Anfang

A: badʿ, bidāya. – E: beginning. – F: commencement. – R: načalo. – S: comienzo, principio. – C: kaiduan, kaishi

Gunter Willing

HKWM 1, 1994, Spalten 262-271

»Aller Anfang ist schwer, gilt in jeder Wissenschaft.« So warnt Marx im Vorwort zu K I. Das bringt zwei ganz unterschiedliche Schwierigkeiten zusammen: die der Lektüre (»Das Verständnis des ersten Kapitels, namentlich des Abschnitts, der die Analyse der Ware enthält, wird daher die meiste Schwierigkeit machen«) und die der Forschung (obwohl die Wertform »sehr inhaltslos und einfach« ist, »hat der Menschengeist sie seit mehr als 2000 Jahren vergeblich zu ergründen versucht«). Auf die erste Schwierigkeit antwortete bereits Marx mit dem Lesevorschlag, den Anfang zunächst zu übergehen und mit dem 8. Kapitel zu beginnen (vgl. Brief an Kugelmann, 30. Nov. 1867).

Louis Althusser gab die »mit allem Respekt imperative Empfehlung«, mit Kap. 4 zu beginnen (1969/1973). Zugleich gab er eine Deutung der Schwierigkeiten des A, die diejenige der Forschung und die der Lektüre verknüpfte: Marx sei 1867 noch »in einer Hegelschen Wissenschaftsauffassung befangen« gewesen (»für Hegel gilt nur die Philosophie als Wissenschaft, und unter diesem Anspruch muß jede wahre Wissenschaft ihren eigenen Anfang begründen«; …). Althussers Kritik mündete in den Vorschlag, das Kapital neu zu schreiben, so daß der A einfach und verständlich würde (»qu’on re-ecrive la section I du Capital, de facon qu’elle devienne un ›commencement‹ qui ne soit plus du tout ›ardu‹, mais simple et facile«; …). Als Ausgangspunkt dachte er sich den marxschen Satz aus dem Brief an Kugelmann vom 11.7.1868: »Daß jede Nation verrecken würde, die, ich will nicht sagen für ein Jahr, sondern nur für ein paar Wochen die Arbeit einstellte, weiß jedes Kind.« Das richtete sich gegen den Rezensenten des Centralblatts, der bemängelt hatte, Marx habe ›den Wertbegriff nicht bewiesen‹. Althusser übersah, daß die eigentliche Schwierigkeit im anschließenden Satz von Marx angedeutet wurde: »Die Wissenschaft besteht eben darin, zu entwickeln, wie das Wertgesetz sich durchsetzt.« Auch wenn jedes Kind die Notwendigkeit der Arbeit begreifen kann, so ist doch auch die Allokation der Arbeit lebensnotwendig, und diese sowie die mit ihr verbundenen Mechanismen der Ökonomie begreift nicht nur »jedes Kind« nicht, sondern auch der erwachsene Alltagsverstand nicht ohne Wissenschaft.

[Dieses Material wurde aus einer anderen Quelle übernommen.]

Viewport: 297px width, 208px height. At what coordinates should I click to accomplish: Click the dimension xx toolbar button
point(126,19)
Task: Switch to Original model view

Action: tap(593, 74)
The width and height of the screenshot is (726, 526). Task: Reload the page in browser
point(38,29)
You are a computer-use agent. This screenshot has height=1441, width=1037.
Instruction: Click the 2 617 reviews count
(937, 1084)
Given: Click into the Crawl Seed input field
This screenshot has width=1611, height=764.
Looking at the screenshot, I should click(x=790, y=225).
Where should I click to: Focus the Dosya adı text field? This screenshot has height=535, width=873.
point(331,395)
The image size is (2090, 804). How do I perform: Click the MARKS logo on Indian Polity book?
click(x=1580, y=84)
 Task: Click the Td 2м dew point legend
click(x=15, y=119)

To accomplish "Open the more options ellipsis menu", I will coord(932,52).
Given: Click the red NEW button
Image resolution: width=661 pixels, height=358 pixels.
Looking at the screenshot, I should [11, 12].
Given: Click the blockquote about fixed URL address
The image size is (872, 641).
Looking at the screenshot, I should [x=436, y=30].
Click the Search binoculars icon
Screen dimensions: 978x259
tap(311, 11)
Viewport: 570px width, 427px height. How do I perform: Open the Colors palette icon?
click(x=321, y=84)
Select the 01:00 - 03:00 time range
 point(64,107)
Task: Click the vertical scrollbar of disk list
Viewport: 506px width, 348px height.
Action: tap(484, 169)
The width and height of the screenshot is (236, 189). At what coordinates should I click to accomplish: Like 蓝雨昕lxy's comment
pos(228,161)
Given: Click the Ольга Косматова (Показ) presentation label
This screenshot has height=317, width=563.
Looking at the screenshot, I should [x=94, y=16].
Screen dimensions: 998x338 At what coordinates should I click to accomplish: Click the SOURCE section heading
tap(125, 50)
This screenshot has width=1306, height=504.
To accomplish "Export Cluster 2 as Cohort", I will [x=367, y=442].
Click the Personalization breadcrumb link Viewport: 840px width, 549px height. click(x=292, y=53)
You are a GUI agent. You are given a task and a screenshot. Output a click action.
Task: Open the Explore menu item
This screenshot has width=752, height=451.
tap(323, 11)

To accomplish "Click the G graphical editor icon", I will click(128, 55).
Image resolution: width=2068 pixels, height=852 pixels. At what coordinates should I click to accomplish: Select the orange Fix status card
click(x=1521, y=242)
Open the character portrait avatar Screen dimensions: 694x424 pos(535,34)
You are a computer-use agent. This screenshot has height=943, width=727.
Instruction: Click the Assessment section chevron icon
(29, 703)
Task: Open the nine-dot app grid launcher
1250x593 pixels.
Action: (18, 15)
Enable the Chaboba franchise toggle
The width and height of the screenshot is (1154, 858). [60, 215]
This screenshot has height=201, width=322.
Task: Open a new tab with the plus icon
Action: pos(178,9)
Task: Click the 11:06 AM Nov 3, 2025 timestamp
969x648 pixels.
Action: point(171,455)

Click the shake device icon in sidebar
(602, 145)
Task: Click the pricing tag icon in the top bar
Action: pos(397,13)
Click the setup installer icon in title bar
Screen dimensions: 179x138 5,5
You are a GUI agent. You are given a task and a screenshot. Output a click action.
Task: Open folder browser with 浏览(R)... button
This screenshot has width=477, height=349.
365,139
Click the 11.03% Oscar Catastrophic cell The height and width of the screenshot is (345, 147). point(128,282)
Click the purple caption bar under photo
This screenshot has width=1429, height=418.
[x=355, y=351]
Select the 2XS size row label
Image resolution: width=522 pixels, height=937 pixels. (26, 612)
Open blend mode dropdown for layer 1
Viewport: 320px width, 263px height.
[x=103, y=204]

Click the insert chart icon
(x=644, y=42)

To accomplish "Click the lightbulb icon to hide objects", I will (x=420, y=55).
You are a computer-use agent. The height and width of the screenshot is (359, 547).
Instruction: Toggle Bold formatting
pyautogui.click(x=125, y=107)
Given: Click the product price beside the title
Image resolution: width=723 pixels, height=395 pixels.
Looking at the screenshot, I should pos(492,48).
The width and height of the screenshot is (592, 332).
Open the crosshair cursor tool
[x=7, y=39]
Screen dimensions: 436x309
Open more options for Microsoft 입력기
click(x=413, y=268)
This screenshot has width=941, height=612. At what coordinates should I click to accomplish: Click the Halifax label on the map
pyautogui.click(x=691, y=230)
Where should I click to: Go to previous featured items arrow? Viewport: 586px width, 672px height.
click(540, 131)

»Wollte man also von vornherein alle dem Gesetz scheinbar widersprechenden Phänomene ›erklären‹, so müßte man die Wissenschaft vor der Wissenschaft liefern.« (MEW 32) Genau dies macht das Problem des A für die Darstellung aus: daß er ohne den Versuch, die Wissenschaft vor der Wissenschaft zu liefern, auskommen und ebenso nachvollziehbar wie verbindlich in sie hineinführen muß. Dieses Darstellungsproblem ist verknüpft mit dem Aufbau der Sache selbst. A ist eine Funktion des Aufbaus.